The NCLBC shall exercise unified political power for the betterment of people of color and consequently, all North Carolinians.

Lt. Gov. Forest holds men-only Christian retreats in NC mountains

April 12th, 2018

— Lt. Gov. Dan Forest and dozens of other Christian men spent last weekend in the North Carolina mountains at an invitation-only retreat organized by Forest and his supporters.

They slept 10 to a room “like a summer camp,” according to Forest’s chief of staff and campaign manager Hal Weatherman.

The men-only “Black Mountain Weekend” is distinctive in the world of North Carolina politics, if it even belongs in that world at all. Several longtime politicos told WRAL News they were only vaguely familiar with it and had never attended, but Forest has been retreating to the mountains to recharge Christian spirits and combat cultural decline for five years.

Weatherman said this is not a political event at all but “a ministry to bring men together to worship together and grow in their faith.” It’s organized through a 501(c)(3) nonprofit created to accept the $250 fee charged to cover meals, speaker fees and two nights’ lodging.

The event has a website, but the site makes clear participation is invitation only. Weatherman said volunteers recruit attendees from around the state to create “a strong geographic reach.”

“Many of you share my concerns about the cultural decline of our country, our state and our communities,” Forest, a social conservative widely expected to run for governor in 2020, says on the website. “To combat this decline, I’m continuing to hold the annual Black Mountain Weekend. … Speakers and presenters will share their real-world experiences and lead the group in discussions on issues that confront our nation, state and communities.”

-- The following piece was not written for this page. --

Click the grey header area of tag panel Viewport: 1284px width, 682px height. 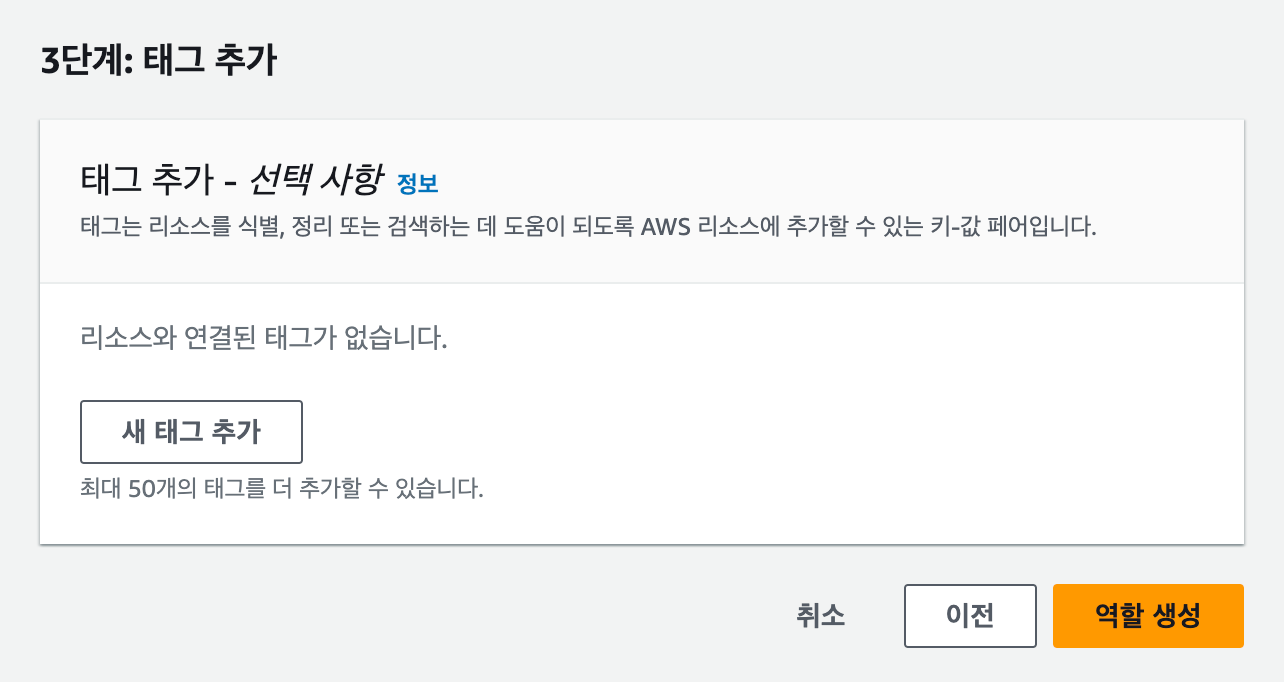(x=641, y=201)
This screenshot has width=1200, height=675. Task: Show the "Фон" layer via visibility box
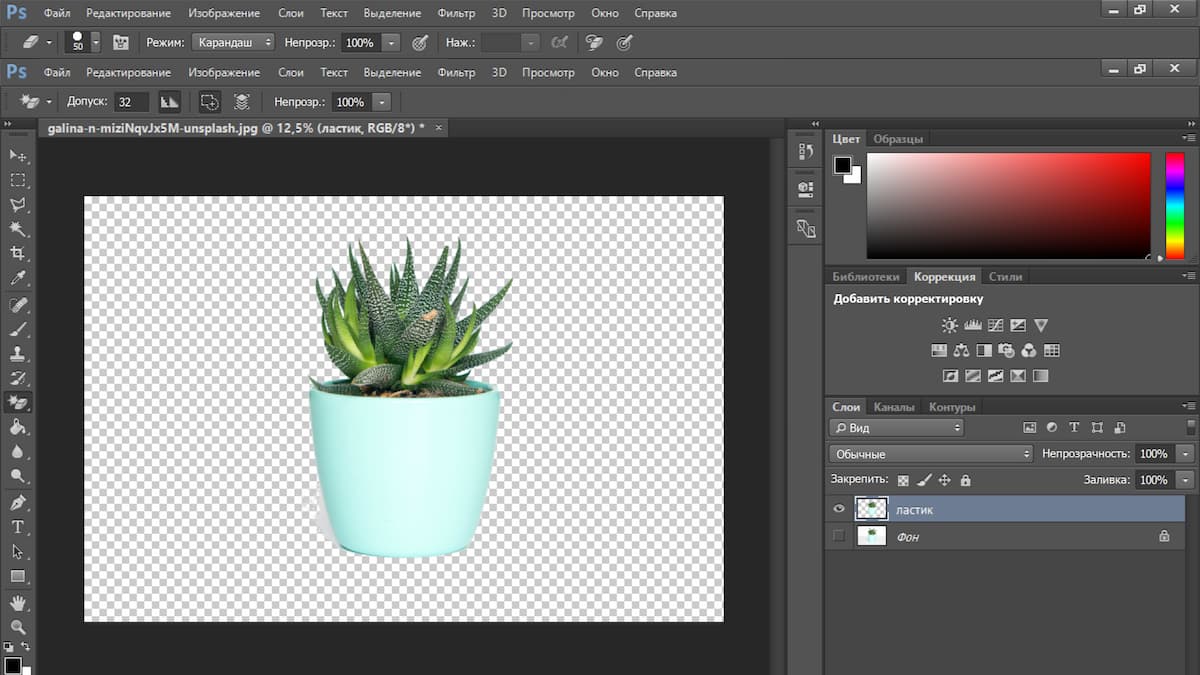click(839, 536)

This year’s gathering was at Carolina Point in Brevard. A picture on the site shows a large conference room full of men at round tables, and Weatherman said the gathering usually draws more than 200 people.

“Our attendees are a true cross section of all walks of life,” Weatherman said in an email.

The event has traditionally been in September, but it moved to April this year and will remain in the spring going forward, Weatherman said. The website says attendees should request a roommate when registering, or one will be assigned to them, but Weatherman said accommodations were 10 to a room.

“We invite men because it is a men’s retreat,” Weatherman said. “Our lodging is not co-ed.”

He declined to name the event’s advertised guest speakers. Asked whether lobbyists and campaign donors are invited, he said he’s never reviewed the attendee list for professions or donor histories.

The 501(c)(3) that attendance fees run through is managed by Forest and three other men, including two significant Forest donors.

One is David Longo, who has given tens of thousands of dollars to Forest’s campaigns. Longo was also treasurer for a pro-Forest political action committee, and he heads up a 501(c)(4) nonprofit group called the North Carolina Promotion and Development Fund, which paid to install television studio equipment in the lieutenant governor’s state office.

Steve Yager, who works in the technology sector and has been a significant donor to Forest’s campaigns over the years, is also on the Black Mountain Weekend board, according to the group’s publicly available tax forms.

No one returned a message left on the group’s listed telephone number.

About $63,000 ran through the group in 2016, according to the latest available tax form. The year before, it was about $69,000, and the expenses listed are lodging costs, speaking fees, speaker costs and venue registration.

Nothing was paid to Forest or other board members, according to the forms from 2015 and 2016.